Eso de comer plomo fundido es un poco difícil de creer. Imagino la escena y comienza a arderme un poco la garganta al tiempo que termino bañado en sudor.
Las primeras incursiones en las Américas por parte de los europeos estaban llenas de noticias fantásticas, tanto de animales como de seres humanos modificados. Y en la antiguedad clásica leemos de islas y territorios inexistentes habitados por quimeras y monstruos de todo tipo. Ya no hay una línea clara en lo que ahora entendemos por “historia” y franca literatura. Y pienso que, aún hoy en día, es imposible establecer tal definición. La historia está repleta de ficciones extraordinarias. Muchas son sobrenaturales en tanto que otras son modificaciones de mitos antiguos. Hay de todo. El punto es que el cerebro no logra establecer una diferencia clara entre lo que ocurre y lo que cree, lo que pretende o lo que quiere ver. Muy en el fondo al cerebro no le importa si a un hecho le otorgamos una validez científica, filosófica o de mito y literatura. De hecho, todo parece indicar que prefiere inclinarse por la versión más divertida y extraña. Ahí el problema. Nuestro cerebro es un órgano muy especial: absorbe lo que ve, siente y escucha, y lo transforma en un gigantesco disparate que, por más ciencia y actitud reflexiva que le impongamos, siempre termina saliéndose con la suya, creando esquemas e interpretaciones sumamante extrañas de la realidad.

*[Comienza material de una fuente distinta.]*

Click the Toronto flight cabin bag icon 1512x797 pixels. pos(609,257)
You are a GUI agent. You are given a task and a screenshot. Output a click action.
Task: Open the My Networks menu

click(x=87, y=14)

Otro tipo de literatura que me encanta es la de los viajes; los de la antiguedad clásica, llenos de hazañas heroicas y sitios increíbles, los que se llevaron a cabo en la era victoriana y que descubrieron al mundo más en términos científicos, la era de oro de las exploraciones árticas y, por supuesto, la era espacial, nuestra última frontera. A medida que nos acercamos a la Era de la Ilustración la fantasía, las peripecias imposibles y acrobacias mágicas van cediendo a una manera más lógica y estructurada de ver el mundo, de entenderlo. Pero, como ya dije, esa parte profunda, lúdica y bizarra de contemplar la realidad sigue ahí, y siempre busca la manera de colarse y de colocarse al frente de todo conocimiento, lógica y obviedad. Y, por encima de toda evidencia y demostración, seguimos creyendo en mamadas.
O sea que, a fin de cuentas, todo es un gran cuento. No tenemos remedio.
Ya mismo comienzo a escribir un cuento sobre ese día en que salieron los muertos de sus tumbas y aterrorizaron a la gente cuando murió Cristo. Veámoslo como una extensión del relato de Mateo. A ver si Stephen King no me gana la idea.